The comparison is made between the Guomao experiment and the SDE prediction as shown in Figure 2. In order to fit the SDE model, the index of propagation loss is selected as b=20, which represent a large propagation loss for this area. Considering there are many higher buildings in this area, the large propagation loss is expected. The variance σ = 6 is chosen, which states the random loss that is caused by the random building distribution. The irregularity of the propagation loss as function of distance can be described by the samples number of average; here samples number is taken as 20 for the average. The different seed of random generator can give different propagation loss curve for finite samples average, which can be used as a selection for predicting loss in different place or different propagation environment. The Figures 2a and 2b use the seed 2 and 99 respectively in matlab random generator. It is show that Figure 2a gives a large prediction loss and Figure 2b gives a small prediction loss relative theory curve. The characteristics of the SDE can be used to model the different type random distributed buildings. By this method, it is reasonable to use the Figure 2a as the predicted propagation loss for the planning purpose.

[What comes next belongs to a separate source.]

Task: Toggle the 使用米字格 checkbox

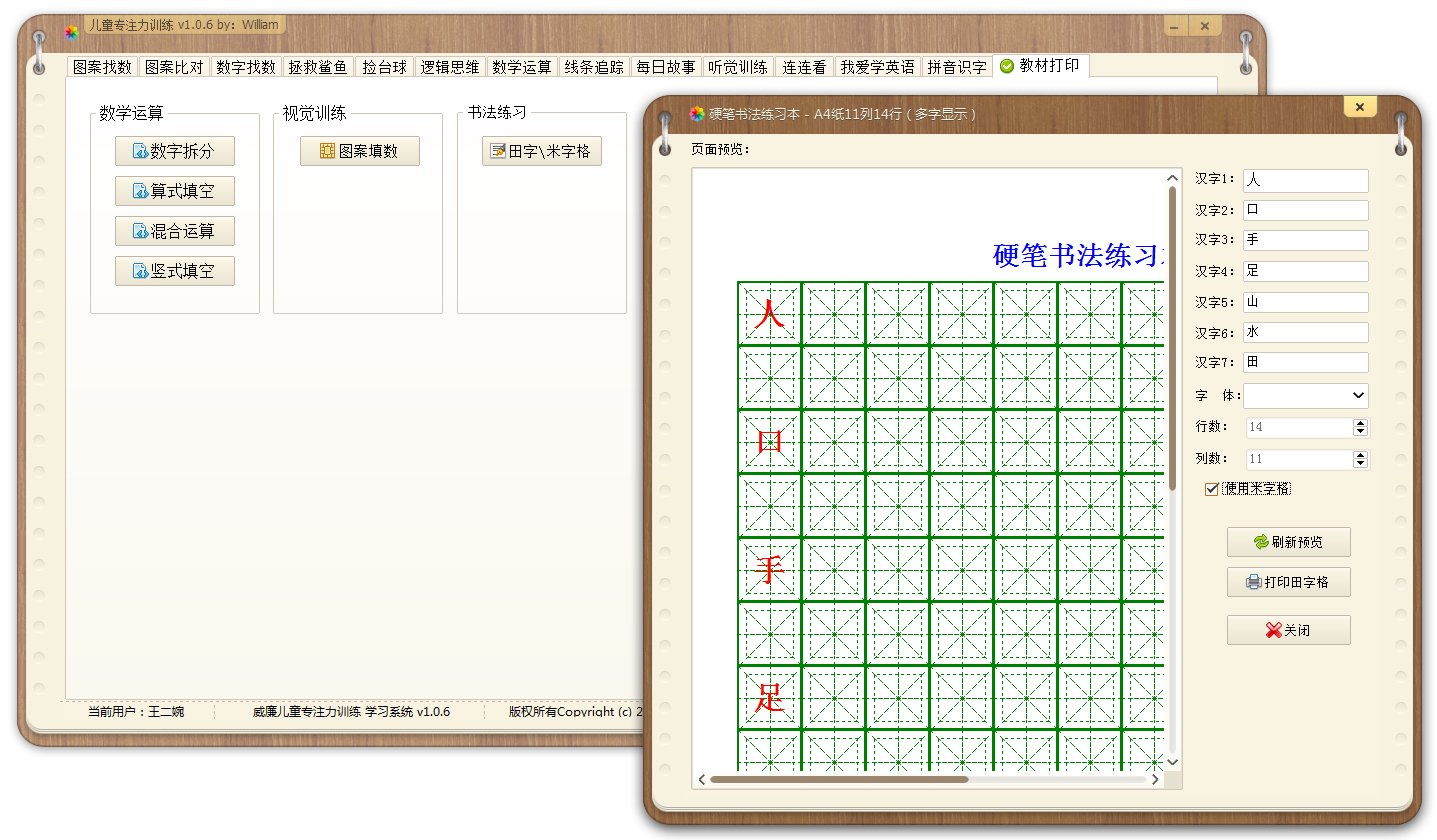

Figure 2a: Comparison for measurement in Guomao and SDE prediction. The SDE simulation parameters: b=20, σ=6, samples number for average m=20, random generator seed=2.

Figure 2b: Comparison for measurement in Guomao and SDE prediction. The SDE simulation parameters: b=20, σ=6, samples number.

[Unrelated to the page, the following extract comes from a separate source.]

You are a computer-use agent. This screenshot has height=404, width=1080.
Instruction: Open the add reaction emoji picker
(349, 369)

For average m=20, random generator seed=99.

Similar as the above, the comparison is made between the Xijiao experiment and the SDE prediction as shown in Figures 3a and 3b. Compared to Guomao area, the buildings in Xijiao are lower and less crowded than the Guomao’s. From the Figure 3, it is seen that index of propagation loss is b=13, which means the less propagation loss compared with Guomao. The variance is also chosen as 6. The samples number for average is 20. Like the above, the random generator seed 2 can give a large loss and seed 99 give a small loss. So it is reasonable to use the Figure 3a as the predicted propagation loss for the Xijiao area.

Figure 3a: Comparison for measurement in XiJiao and SDE prediction. The SDE simulation parameters: b=13, σ=6, samples number for average m=20, random generator seed=2.

Figure 3b: Comparison for measurement in XiJiao and SDE prediction. The SDE simulation parameters: b=13, σ =6, samples number for average m=20, random generator seed=99.

The loss of wave propagation is affected by many factors in the complexed environment such large city and mountain area. Because the random of the environment, the loss of propagation has the different characteristics in different area, which make the accreted prediction loss difficulty. The stochastic differential equation method is used in a range of application areas, including biology, chemistry, epidemiology, mechanics, microelectronics, economics, and finance. In this paper the SDE method is used to predict the wave propagation loss. Firstly, the SDE model is constructed for the wave propagation, which is validated by comparing the SDE result and theoretical result. Then, the meaning of the SDE parameters is explained, in which parameter b is respond to the index of median propagation loss, the variance σ for the random distribution of the propagation environment, the samples number of average for the irregularity of loss along the path, the seed of random generator for the specified propagation environment.

The SDE method is used to analyse the experiment data that are performed in two areas of Beijing. The building in Guomao area is more crowed and higher than the Xijiao area. The measured data shows a large loss in Guomao than Xijiao. The index parameter b of SDE model indicates that b is 20 for the Guomao and 13 for the Xijiao, which is reasonable. In order to describe the irregularity along the distance, the sample number of average is taken as 20. The seed of random generator is 2 in matlab function rng, which is more close to the measurement result.

To sum up, the SDE method presents us a new method to study the wave propagation. The parameters of SDE model are given the meaning to explain the loss of wave propagation in the complexed environment, which will be helpful for the planning purpose.